After automated snapshots (4 months):

  • 1 failed migration (Content Duo deployment)
  • Recovery time: 8 minutes (automated)
  • Total customer-facing downtime: 8 minutes
  • Total engineering time: 0 hours (automated rollback)

Cost comparison:

  • Snapshot storage: $20/month
  • Engineer time saved: ~10 hours/quarter at $150/hour = $1,500/quarter
  • ROI: 75× return on investment

Key Lessons

  1. Snapshots are cheap insurance. $20/month to eliminate 2-3 hour recovery procedures is a no-brainer.

  2. Automate the safety net. Manual snapshots are forgotten. Automated snapshots always run.

  3. Test your rollback procedure. We run quarterly disaster recovery drills where we intentionally fail a migration and practice restoring from snapshots.

  4. Snapshot before EVERY migration. We initially only created snapshots for "risky" migrations. We now snapshot every migration because defining "risky" is subjective and error-prone.

  5. Monitor snapshot age. We alert if a production database hasn't been snapshotted in 24 hours, indicating that our automation might be broken.

Monitoring and Alerting

We monitor snapshot health with CloudWatch alarms:

# cloudwatch-alarms.yml
Alarms:
  - Name: MissingPreMigrationSnapshot
    Metric: TimeSinceLastSnapshot
    Threshold: 86400  # 24 hours
    Action: PageOnCall

  - Name: SnapshotCreationFailure
    Metric: SnapshotCreationErrors
    Threshold: 1
    Action: PageOnCall

  - Name: SnapshotStorageExceeded
    Metric: SnapshotStorageGB
    Threshold: 500  # $50/month cost
    Action: EmailDevOps

We also track snapshot metrics in Datadog:

  • Snapshot creation time (track trends)
  • Snapshot restore time (track degradation)
  • Snapshot count (detect retention policy failures)
  • Snapshot storage cost (monitor budget)

Implementation Commits

  • c084f28 - Add pre-migration snapshot creation script
  • 7a2f1d9 - Integrate snapshot script into CI/CD pipeline
  • 2b8e4c3 - Add automated rollback on migration failure
  • f1d9a8e - Implement snapshot retention policy and cleanup

Conclusion

Database migrations fail. When they do, you need a fast, reliable rollback mechanism. Automated RDS snapshots before every migration provide a 5-minute recovery path that eliminates the need for manual diagnosis and manual SQL commands.
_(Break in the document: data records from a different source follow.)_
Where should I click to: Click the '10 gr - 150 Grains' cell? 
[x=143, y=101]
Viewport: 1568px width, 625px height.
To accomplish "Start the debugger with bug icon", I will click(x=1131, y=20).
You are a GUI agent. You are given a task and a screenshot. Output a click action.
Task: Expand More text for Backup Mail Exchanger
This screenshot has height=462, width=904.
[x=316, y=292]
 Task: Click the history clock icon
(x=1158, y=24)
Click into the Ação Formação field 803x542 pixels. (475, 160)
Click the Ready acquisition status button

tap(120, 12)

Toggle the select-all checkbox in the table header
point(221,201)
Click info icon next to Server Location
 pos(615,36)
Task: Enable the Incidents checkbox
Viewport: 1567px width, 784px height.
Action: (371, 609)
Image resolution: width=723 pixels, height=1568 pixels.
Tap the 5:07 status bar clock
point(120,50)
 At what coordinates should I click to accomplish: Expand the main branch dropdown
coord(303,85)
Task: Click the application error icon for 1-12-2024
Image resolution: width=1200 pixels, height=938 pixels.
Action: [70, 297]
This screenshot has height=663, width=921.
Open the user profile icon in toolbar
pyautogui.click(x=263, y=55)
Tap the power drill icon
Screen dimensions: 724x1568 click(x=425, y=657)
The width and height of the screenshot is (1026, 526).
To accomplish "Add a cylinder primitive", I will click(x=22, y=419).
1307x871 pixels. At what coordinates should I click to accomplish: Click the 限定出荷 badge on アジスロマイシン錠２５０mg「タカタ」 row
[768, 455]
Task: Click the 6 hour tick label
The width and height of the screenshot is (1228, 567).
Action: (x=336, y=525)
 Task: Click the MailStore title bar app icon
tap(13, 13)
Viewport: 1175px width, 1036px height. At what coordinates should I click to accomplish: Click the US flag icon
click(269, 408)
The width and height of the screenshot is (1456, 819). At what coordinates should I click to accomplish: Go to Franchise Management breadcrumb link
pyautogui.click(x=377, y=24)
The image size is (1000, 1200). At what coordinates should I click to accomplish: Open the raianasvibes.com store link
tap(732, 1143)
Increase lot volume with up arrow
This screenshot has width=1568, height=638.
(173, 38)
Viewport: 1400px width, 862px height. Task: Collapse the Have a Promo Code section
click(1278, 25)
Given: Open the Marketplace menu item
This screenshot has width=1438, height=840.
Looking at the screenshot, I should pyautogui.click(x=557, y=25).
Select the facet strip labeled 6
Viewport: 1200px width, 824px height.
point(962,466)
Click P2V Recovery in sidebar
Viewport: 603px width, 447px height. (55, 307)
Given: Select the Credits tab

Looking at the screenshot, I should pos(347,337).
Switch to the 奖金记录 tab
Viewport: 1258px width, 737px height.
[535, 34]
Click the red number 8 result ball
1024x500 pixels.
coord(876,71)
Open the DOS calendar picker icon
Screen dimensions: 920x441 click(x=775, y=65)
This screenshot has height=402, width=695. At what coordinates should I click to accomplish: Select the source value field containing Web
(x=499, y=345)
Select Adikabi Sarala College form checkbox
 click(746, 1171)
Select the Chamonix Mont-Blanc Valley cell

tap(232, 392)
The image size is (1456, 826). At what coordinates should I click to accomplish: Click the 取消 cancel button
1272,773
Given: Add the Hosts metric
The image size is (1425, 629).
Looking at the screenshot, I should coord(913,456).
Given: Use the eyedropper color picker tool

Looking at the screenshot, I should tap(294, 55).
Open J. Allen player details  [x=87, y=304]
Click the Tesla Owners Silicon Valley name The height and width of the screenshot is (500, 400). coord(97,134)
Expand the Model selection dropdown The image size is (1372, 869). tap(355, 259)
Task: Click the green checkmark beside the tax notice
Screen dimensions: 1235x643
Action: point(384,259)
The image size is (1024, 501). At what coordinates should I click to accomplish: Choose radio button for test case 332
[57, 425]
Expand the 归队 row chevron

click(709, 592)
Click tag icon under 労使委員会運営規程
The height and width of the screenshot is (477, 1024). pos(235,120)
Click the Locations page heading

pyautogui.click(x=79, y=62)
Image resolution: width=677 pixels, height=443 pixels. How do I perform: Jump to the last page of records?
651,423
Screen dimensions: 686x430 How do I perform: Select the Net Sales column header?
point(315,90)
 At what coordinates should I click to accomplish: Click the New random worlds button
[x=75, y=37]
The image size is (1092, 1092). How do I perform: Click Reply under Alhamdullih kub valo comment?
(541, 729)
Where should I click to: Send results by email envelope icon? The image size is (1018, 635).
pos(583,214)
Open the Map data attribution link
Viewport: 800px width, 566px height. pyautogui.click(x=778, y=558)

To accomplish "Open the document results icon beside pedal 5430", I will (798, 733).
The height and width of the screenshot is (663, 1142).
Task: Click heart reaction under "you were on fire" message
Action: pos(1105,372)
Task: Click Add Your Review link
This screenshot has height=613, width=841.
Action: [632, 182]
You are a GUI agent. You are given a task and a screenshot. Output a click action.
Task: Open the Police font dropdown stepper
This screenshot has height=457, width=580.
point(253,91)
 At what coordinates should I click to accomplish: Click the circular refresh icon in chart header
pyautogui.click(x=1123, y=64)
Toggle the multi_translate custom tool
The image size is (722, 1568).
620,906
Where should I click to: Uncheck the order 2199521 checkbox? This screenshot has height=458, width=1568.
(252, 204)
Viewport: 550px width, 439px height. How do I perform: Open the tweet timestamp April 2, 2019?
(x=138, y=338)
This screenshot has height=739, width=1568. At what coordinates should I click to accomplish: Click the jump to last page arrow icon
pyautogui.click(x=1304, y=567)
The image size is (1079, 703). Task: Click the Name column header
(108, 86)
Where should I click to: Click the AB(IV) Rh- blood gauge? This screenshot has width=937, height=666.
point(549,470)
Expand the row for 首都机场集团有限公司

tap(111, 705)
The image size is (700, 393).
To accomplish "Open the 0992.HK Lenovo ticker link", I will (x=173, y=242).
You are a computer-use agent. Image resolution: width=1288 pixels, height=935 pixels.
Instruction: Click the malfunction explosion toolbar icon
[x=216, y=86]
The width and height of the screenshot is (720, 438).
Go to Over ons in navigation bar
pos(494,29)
Since implementing automated snapshots, we've reduced migration recovery time from 2-3 hours to 5-10 minutes and eliminated 100% of manual recovery work. The $20/month cost is negligible compared to the $1,500/quarter saved in engineering time.

If you're running database migrations without automated snapshots, you're betting that migrations never fail. History suggests that's a losing bet.